┌─ Extract provided

A sharply divided political debate has emerged in Pennsylvania about whether increased funding leads to better outcomes in student performance.

It has ensnared the nation’s top academicians who, like Democrats and Republicans, tend to fall into the divergent camps: Money matters or no it does not.

But one school advocate told DVJournal those schools of thought ignore the middle ground: Yes, decades of research shows increased school funding leads to better outcomes for students. But  money must also be smartly invested by districts, especially in early childhood education with compelling evidence showing “very clear payoffs.”

“I don’t think it’s quite as simple as all Republicans are against funding our schools and all Democrats want to fund our schools,” said Laura Boyce, executive director of Teach Plus Pennsylvania.

She pointed to Sen. Pat Browne as an example. The Republican, tapped as Gov. Josh Shapiro’s secretary of revenue, chaired the commission that created a new funding formula for Pennsylvania schools.

“School funding is an extremely complex topic. Any type of … assessment of either money is going to solve all of our problems or there’s no amount of money you can throw at the problem therefore we shouldn’t do anything to reform our school funding system or to try to ensure both of those are way too simplistic,” Boyce said.

└─
┌─ Collected material

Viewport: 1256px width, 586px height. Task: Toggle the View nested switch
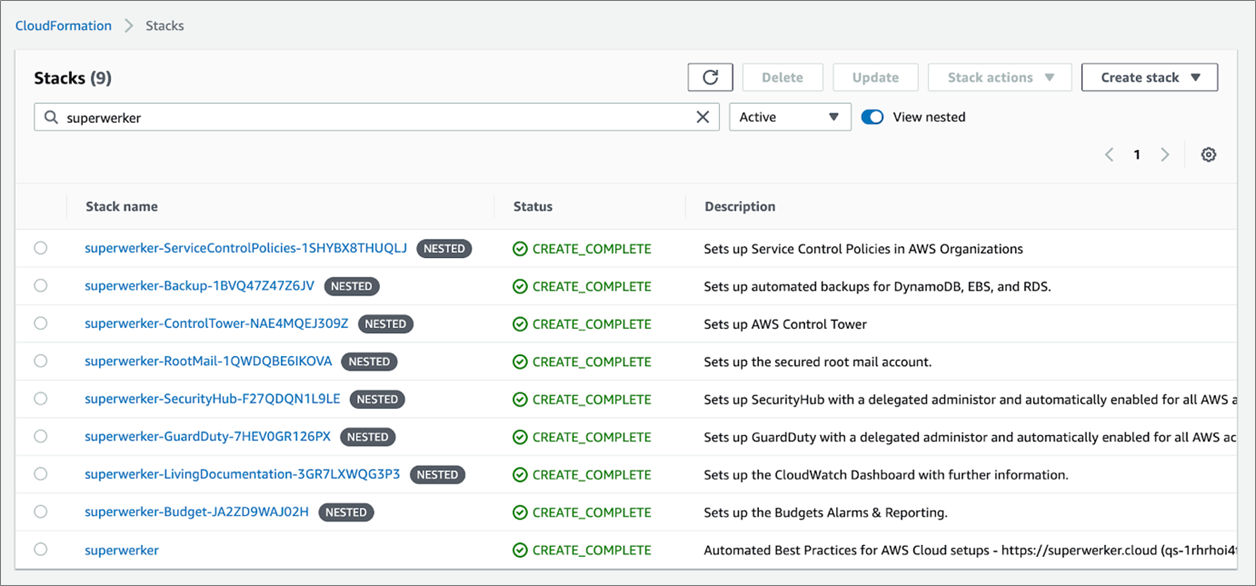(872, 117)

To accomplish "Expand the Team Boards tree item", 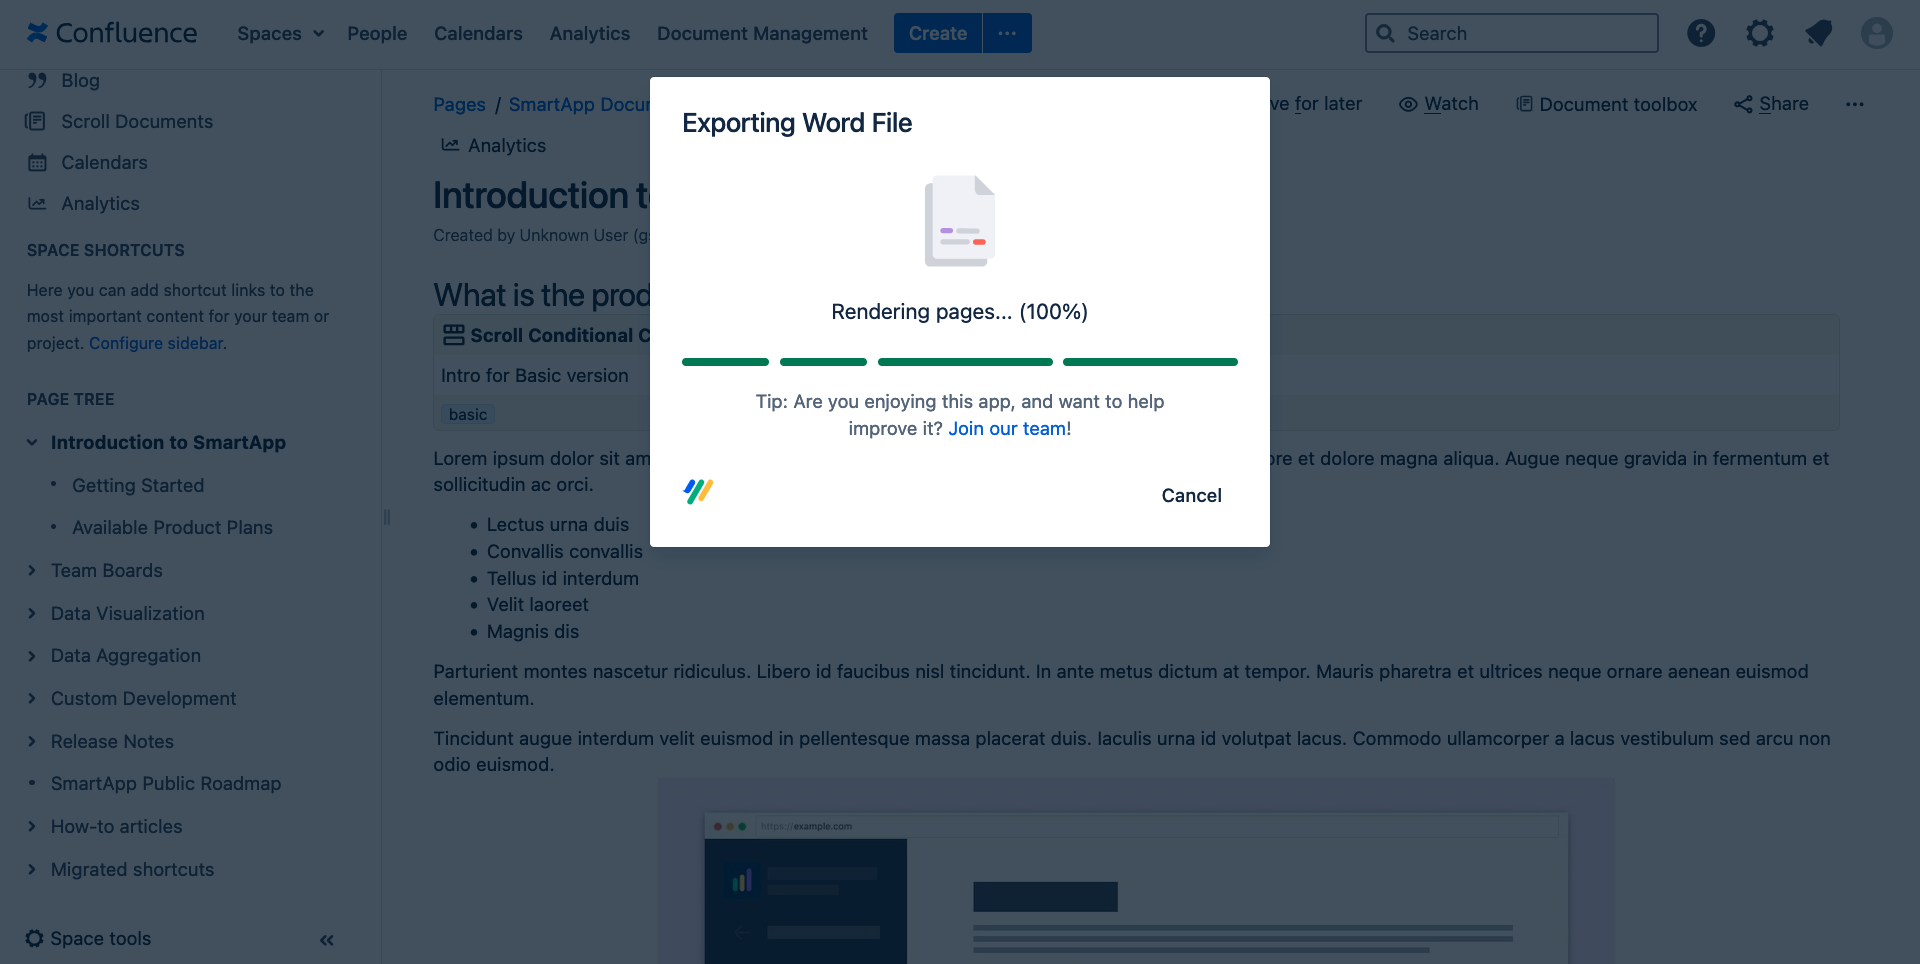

└─

| What to work on |
A - Print the part of the school funding article starting at "But one school" and ending at "for Pennsylvania schools.".
B - Condense the paragraph of the school funding article that opens with "But one school advocate told DVJournal" into a short bulleted list of its main facts.
Work from the school funding article alone, without the lines.

| Solutions below |
A -
But one school advocate told DVJournal those schools of thought ignore the middle ground: Yes, decades of research shows increased school funding leads to better outcomes for students. But  money must also be smartly invested by districts, especially in early childhood education with compelling evidence showing “very clear payoffs.”

“I don’t think it’s quite as simple as all Republicans are against funding our schools and all Democrats want to fund our schools,” said Laura Boyce, executive director of Teach Plus Pennsylvania.

She pointed to Sen. Pat Browne as an example. The Republican, tapped as Gov. Josh Shapiro’s secretary of revenue, chaired the commission that created a new funding formula for Pennsylvania schools.

B -
- A school advocate told DVJournal that the two opposing camps ignore a middle ground.
- Decades of research show that more school funding leads to better outcomes for students.
- Districts must also invest the money smartly, especially in early childhood education, where evidence shows "very clear payoffs."